Lensa Mata Nias Selatan – Program Bantuan Makanan Bergizi Gratis (MBG) di Kabupaten Nias Selatan, Sumatera Utara, kembali menuai sorotan. Sejumlah orang tua siswa di SMK Negeri 1 Teluk Dalam mengeluhkan makanan bantuan yang diterima anak-anak mereka dalam kondisi basi dan berbau tidak sedap pada Kamis (30/10/2025).
Keluhan itu berawal dari unggahan video seorang guru di akun media sosial Facebook. Dalam video tersebut terlihat sejumlah siswa mengembalikan makanan yang telah dibagikan karena tak layak konsumsi.
“Makanan MBG di SMK Negeri 1 Teluk Dalam hari ini basi. Anak-anak tidak ada yang makan, semua dikembalikan,” ujar sang guru dalam rekaman itu.
Menanggapi hal tersebut, Kepala Satuan Pelayanan Pemenuhan Gizi (SPPG) Nias Selatan, Egidius Zamili, membenarkan adanya laporan makanan basi di sekolah tersebut. Namun, ia menegaskan tidak semua makanan yang didistribusikan mengalami masalah.
“Benar ada beberapa porsi yang basi, tapi tidak seluruhnya. Kami sudah turun langsung bersama pihak sekolah untuk klarifikasi dan mencari solusi,” ujarnya melalui pesan WhatsApp, Kamis (06/11/2025).
Meski demikian, Egidius mengaku belum mengetahui pasti jumlah makanan yang rusak.
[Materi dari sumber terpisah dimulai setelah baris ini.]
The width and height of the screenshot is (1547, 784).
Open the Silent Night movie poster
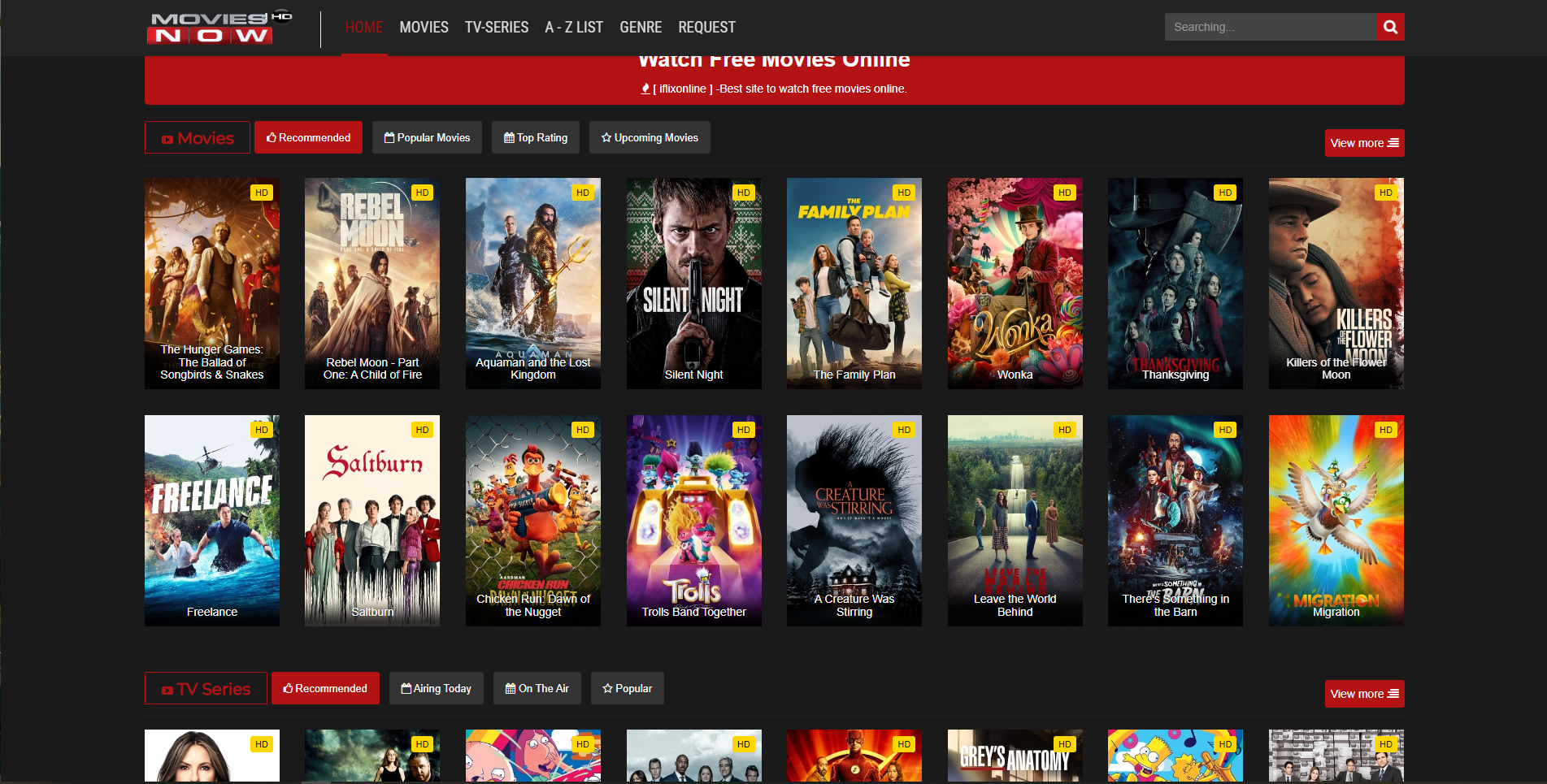[x=693, y=283]
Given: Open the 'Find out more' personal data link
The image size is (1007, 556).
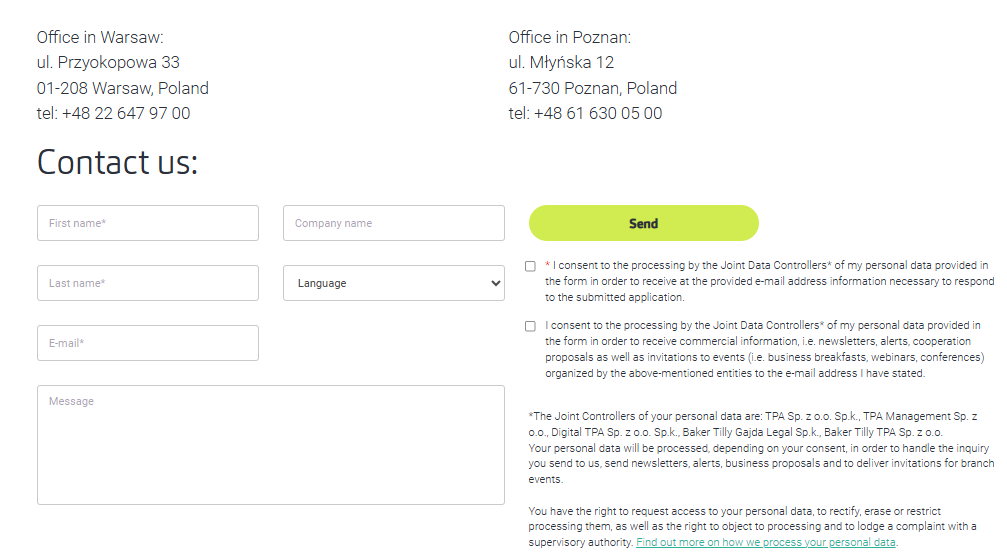Looking at the screenshot, I should click(766, 542).
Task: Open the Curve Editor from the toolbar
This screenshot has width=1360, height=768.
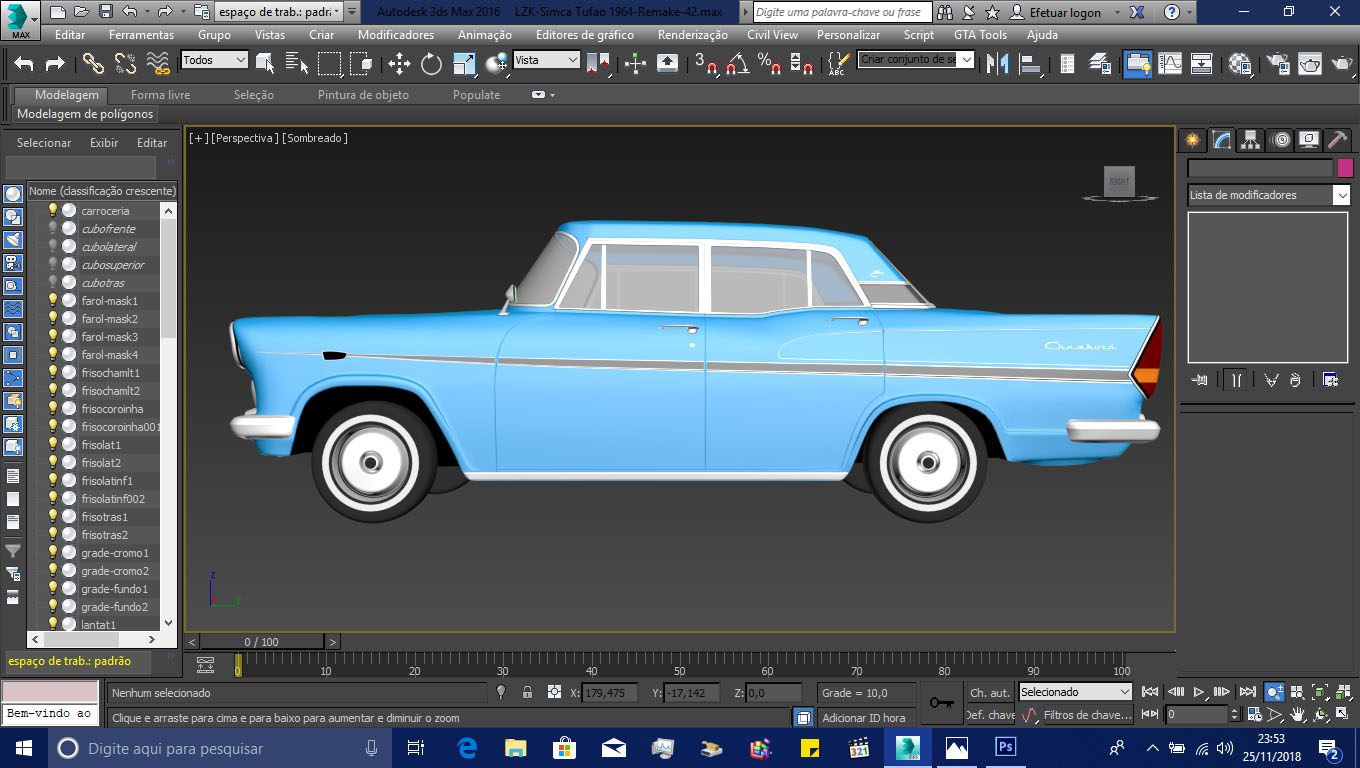Action: coord(1170,64)
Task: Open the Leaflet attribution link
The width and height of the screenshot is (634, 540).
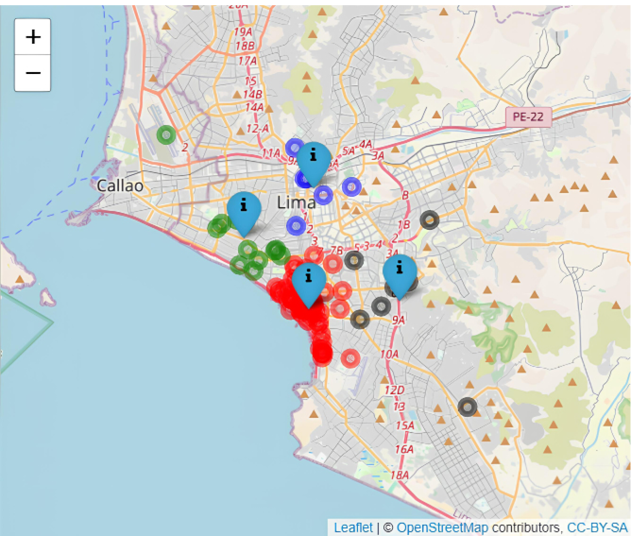Action: [352, 528]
Ia memperkirakan ada sekitar 30 porsi yang terdampak, sementara salah satu guru di sekolah tersebut menyebut jumlahnya mencapai 63 porsi.
“Itu sekitar dua kelas, salah satunya di kelas 10-DPB-a,” kata guru yang enggan disebut namanya.
Lebih lanjut, Egidius juga mengakui bahwa pihaknya pernah menerima laporan serupa dari beberapa sekolah lain.
“Kadang ada temuan seperti rambut atau ulat di makanan, tapi biasanya hanya satu atau dua porsi. Kami selalu melakukan klarifikasi dan evaluasi terhadap SOP di dapur,” jelasnya.
Ia menegaskan pihaknya bertanggung jawab atas setiap kelalaian dan selalu melaporkan temuan ke koordinator wilayah Nias Selatan.
Insiden ini memicu reaksi keras dari kalangan Lembaga Swadaya Masyarakat (LSM). Ketua LSM Peduli Anak Nias, Agustinus Zebua, menilai kasus tersebut mencederai tujuan utama program MBG yang seharusnya meningkatkan gizi anak sekolah.
“Ini sangat disayangkan. Program ini seharusnya menyehatkan anak-anak, bukan malah membahayakan mereka. Anak-anak jangan dijadikan korban kelalaian,” tegasnya.
Menurut laporan warga, beberapa siswa di Teluk Dalam dan sekitarnya sempat mengalami keluhan usai mengonsumsi makanan bantuan tersebut. LSM meminta pemerintah daerah segera melakukan audit menyeluruh terhadap pelaksanaan program MBG agar kejadian serupa tidak terulang.
“Anak-anak kita berhak mendapat makanan bergizi, bukan makanan basi,” ucap Agustinus.
Ia juga mendorong adanya pembenahan sistem pengawasan rantai distribusi MBG yang menggunakan dana APBN.
“Masalah ini bukan hanya soal penyedia dapur. Pengawasan antarinstansi harus diperkuat, dan para pengelola dapur perlu disertifikasi agar memenuhi standar keamanan pangan. Jika terbukti lalai, izinnya harus dicabut,” pungkasnya.